A healthy gut. It's necessary for long-term optimal health.
A few years ago, I was diagnosed - in the early stages - to have Hashimoto's Thyroiditis, an autoimmune disorder where the immune system attacks the butterfly-shaped thyroid gland.
I wasn't sick - yet - but I could tell something was off. Working with a functional medicine practitioner, I set out to treat this early stage autoimmune disease through dietary changes to get my gut healthy, allow my body to stop attacking itself and allow me to feel better again - yay!
I did all of the things and avoided all sugar, alcohol, processed foods, soy, corn, even eggs, nightshade vegetables, nuts, seeds (while these work great for many, I learned they didn't work for me - gotta love bio-individuality!). I added in organ meats, bone broths, collagen, and other gut healing foods.
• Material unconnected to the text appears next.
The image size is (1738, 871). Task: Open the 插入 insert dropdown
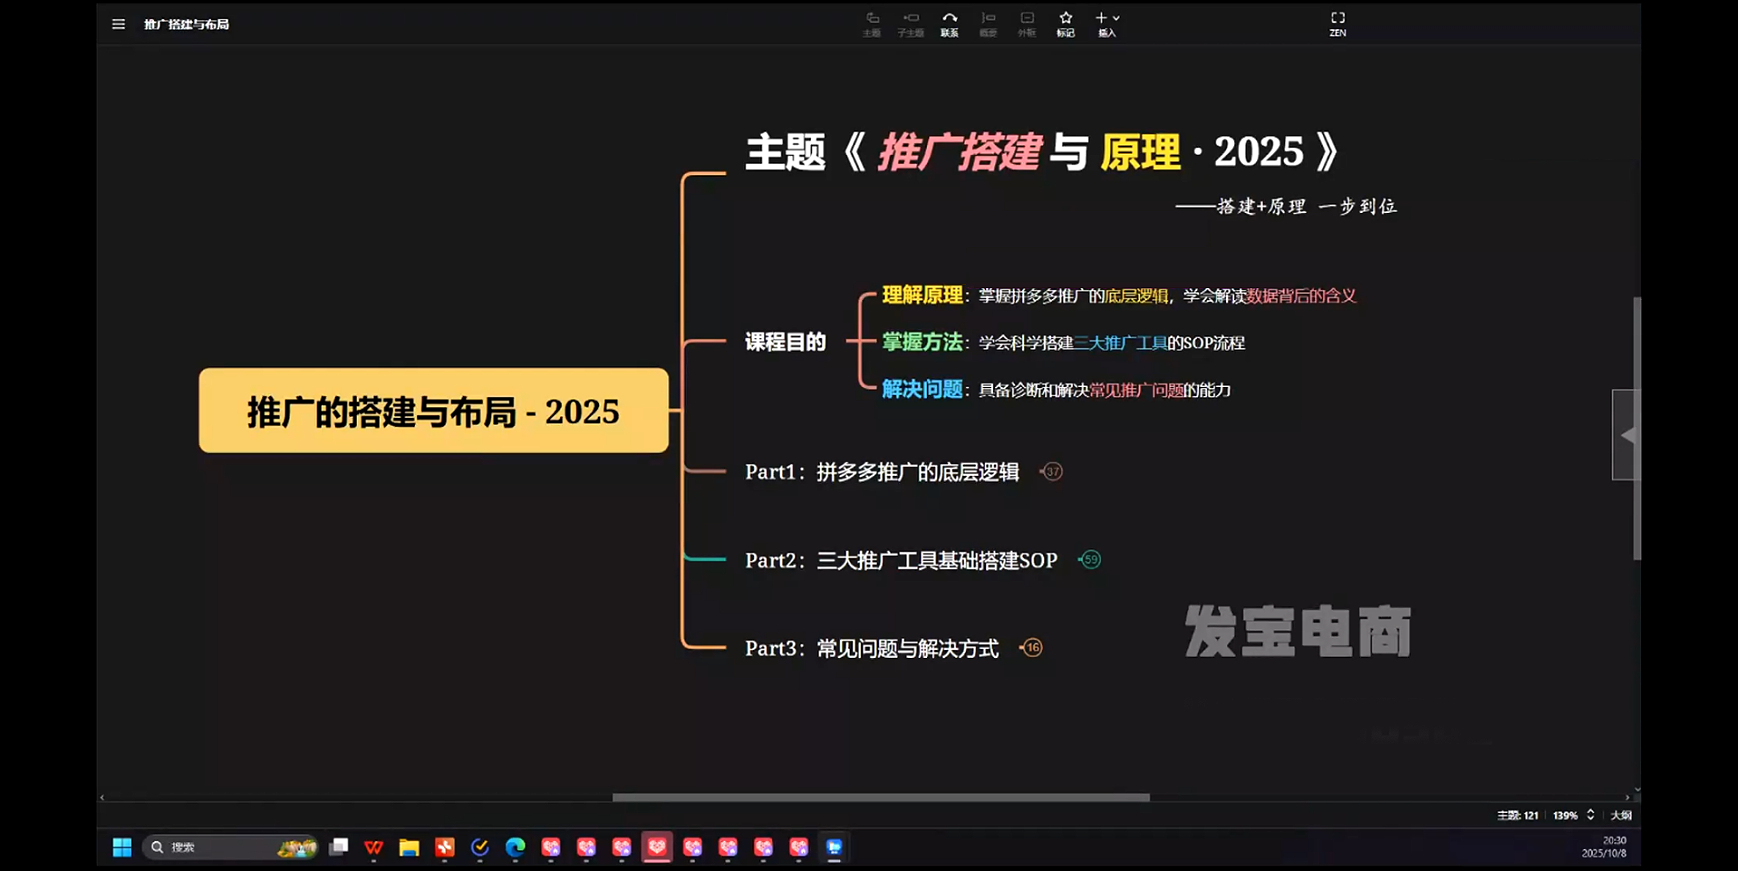1107,23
And guess what? I started feeling better. My bloating went away, my energy came back and sleep was solid again. I re-tested my bloodwork (always important to check before and after to see if what you're doing is working for you!). It showed incredible improvements on all fronts. Exactly what I'd hoped for.
My dietary restrictions were not ideal for the long-term though and this is where and how my journey in figuring out what does and doesn't work for my body started. I'd add something in, watch how my body responded, one food at a time. I found some of the things that I had restricted during the acute phase were fine - many were only OK in small quantities, some in larger. Quite a few I've chosen to continue to avoid 80% of the time, then moderate consumption at other times.
It's a journey. A process. And it isn't complete. I just keep adjusting, modifying and listening to my body to understand what's working for it right then. We aren't ever at the end of our journey when it comes to health and a healthy gut.
We keep learning, moving forward.
Be curious about your health and take the time to listen to your body and figure out what works for you. You know your body better than anyone else and if you're feeling off, find a practitioner to help identify the underlying causes.